Penjualan Madu Hitam Baduy Bantu Kelompok Rentan Terdampak Pandemi
Redaktur: Satmoko Budi Santoso
“Sebenarnya saya bukan menjual. Karena penjualan madu hitam Baduy ini sudah ada dari dulu. Bisa dibilang, saya membantu memviralkan saja selama dua tahun terakhir ini,” ucapnya.
Untuk ukuran 450 ml dan 325 ml, lanjutnya, merupakan ukuran asli yang diproduksi oleh para petani Baduy.

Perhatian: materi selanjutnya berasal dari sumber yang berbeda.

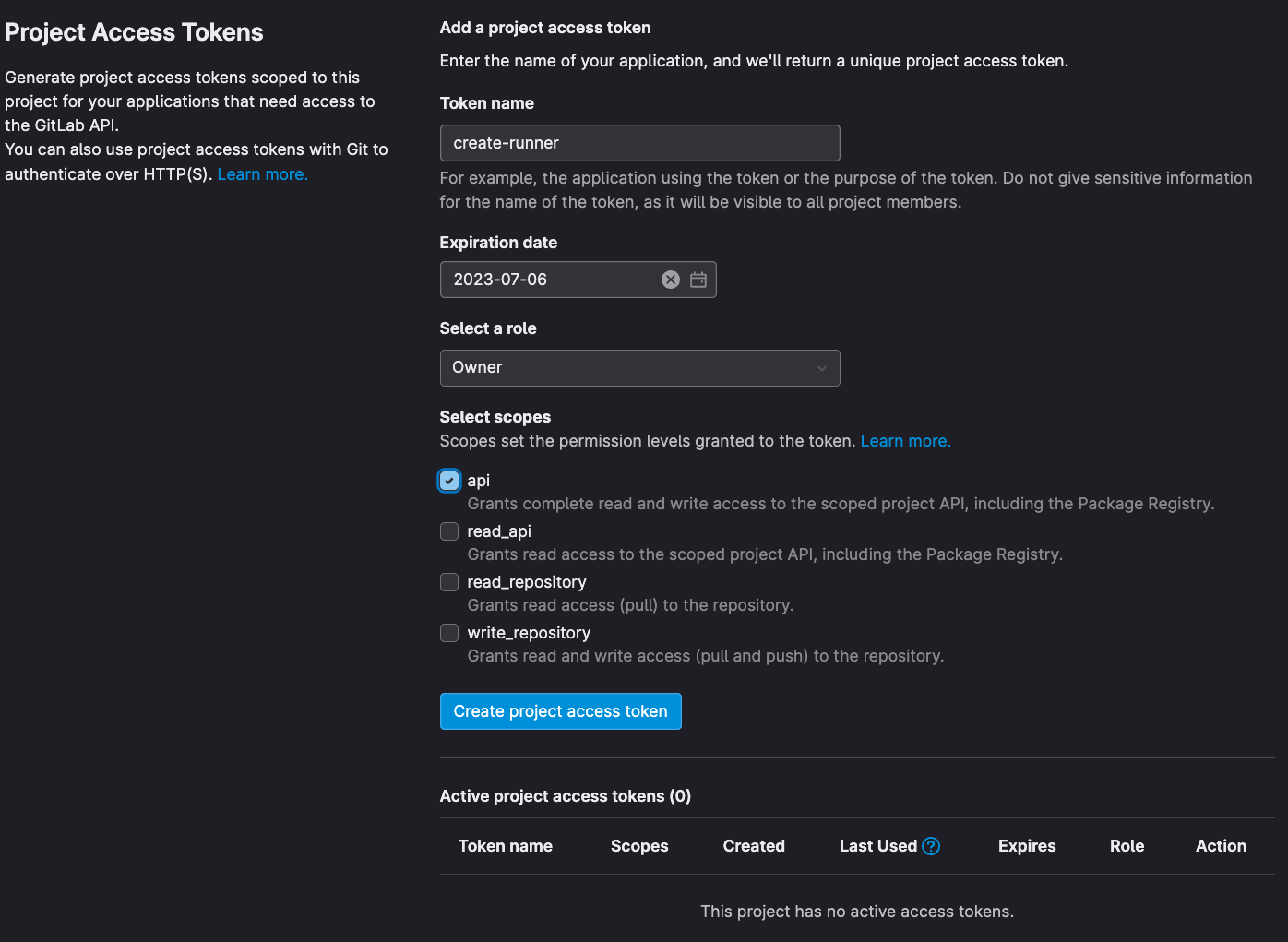Expand the Owner role selector chevron
This screenshot has width=1288, height=942.
pyautogui.click(x=821, y=367)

“Sementara untuk yang dikirimkan menggunakan jeriken, saya jadikan ukuran 175 ml dan dengan melewati proses higienitas yang sesuai dengan standar Departemen Kesehatan,” urainya.
Ia menyampaikan bahwa sebagian perizinan sudah dimilikinya, seperti hasil tes laboratorium yang menyatakan bahwa madu tersebut sesuai dengan standar SNI.

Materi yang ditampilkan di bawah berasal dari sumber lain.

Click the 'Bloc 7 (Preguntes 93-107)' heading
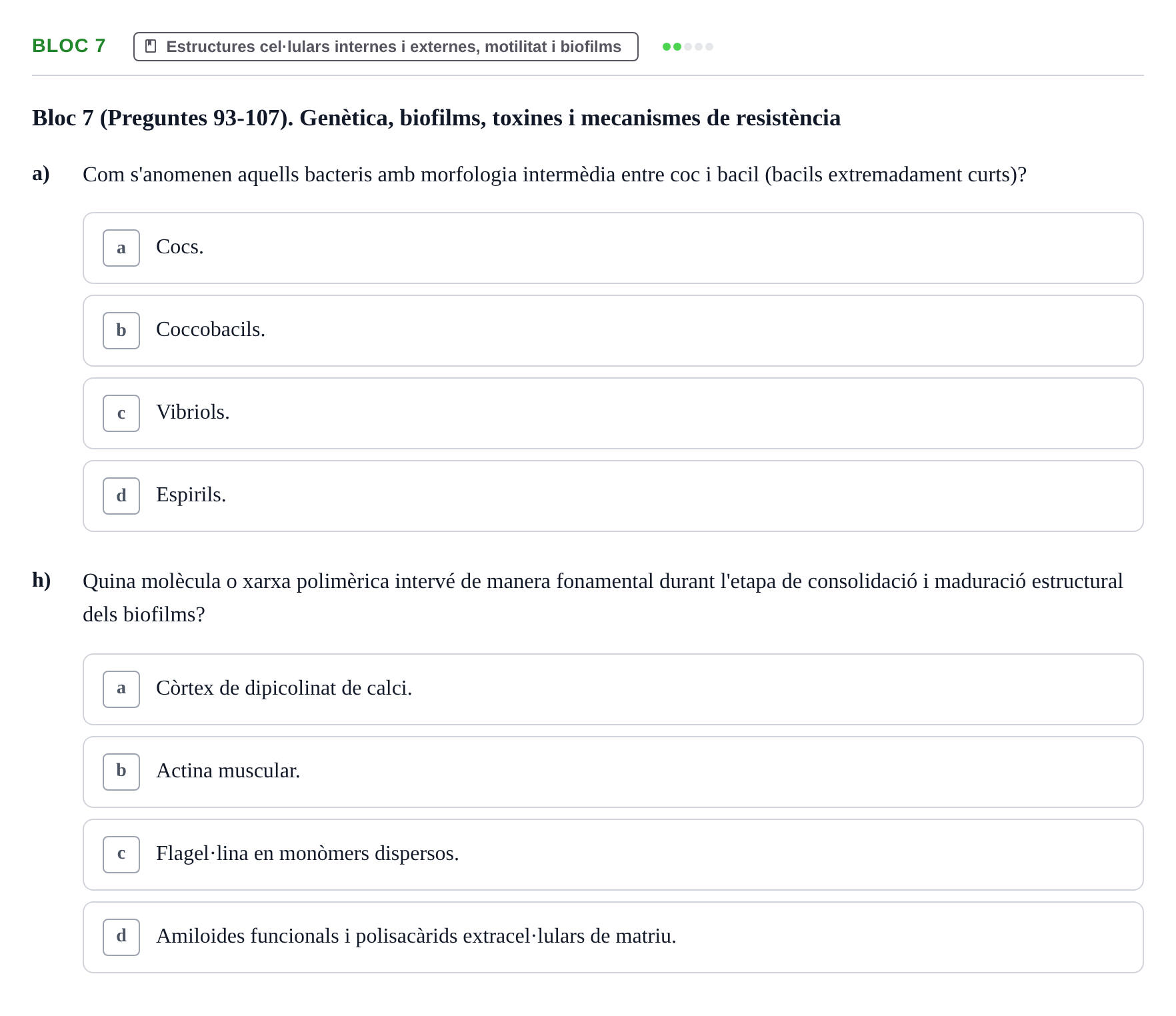 [x=436, y=118]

“Tapi memang masih ada yang dalam proses. Yakni, beberapa izin yang seharusnya masyarakat Baduylah yang mengurus. Tapi, sejak zaman dulu, masyarakat Baduy itu kalau menjual barang ya hanya door to door saja. Sudah ada bimbingan dari dinas terkait. Tapi hingga saat ini belum keluar,” ungkap Erwin.
Sejak awal, penjualan madu hitam ini menunjukkan prospek yang signifikan. Dan saat pandemi, penjualan semakin meningkat.

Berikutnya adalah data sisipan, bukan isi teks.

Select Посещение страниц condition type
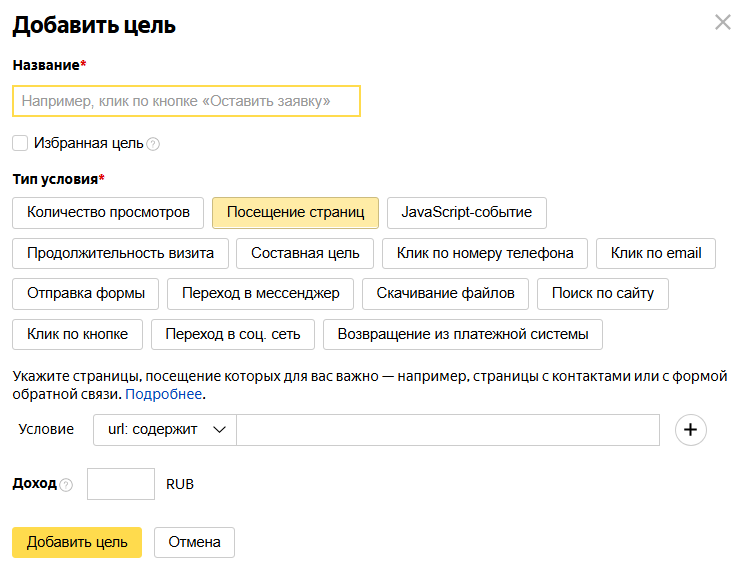 [295, 213]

“Pertama, saya diminta menjual 150 botol dalam sebulan. Tapi ternyata, dalam tempo dua minggu saya berhasil menjual 400 botol. Hasil penjualan ini, membawa saya untuk dipertemukan dengan Puun atau Kepala Adat Cibeo di Baduy Dalam. Saya izin berjualan dan bekerja sama dengan masyarakat Baduy,” tuturnya.
Saat ini, jaringan pemasaran Madu Hitam miliknya, sudah hampir mencapai ke seluruh Indonesia melalui 66 agen. Antara lain, Kalimantan, Bone, Aceh, Lombok, Palembang, Jawa Tengah dan yang terbaru adalah Bali.
“Mayoritas di Bandung, sekitar 60-70 persen. 10 persen untuk pengiriman ke luar negeri, Jepang, Taiwan, Korea dan Timur Tengah. Dan sisanya untuk distribusi seluruh Indonesia. Total produksi selama satu bulan saat ini mencapai 1.200 hingga 1.600 botol all varian per bulan,” kata Erwin.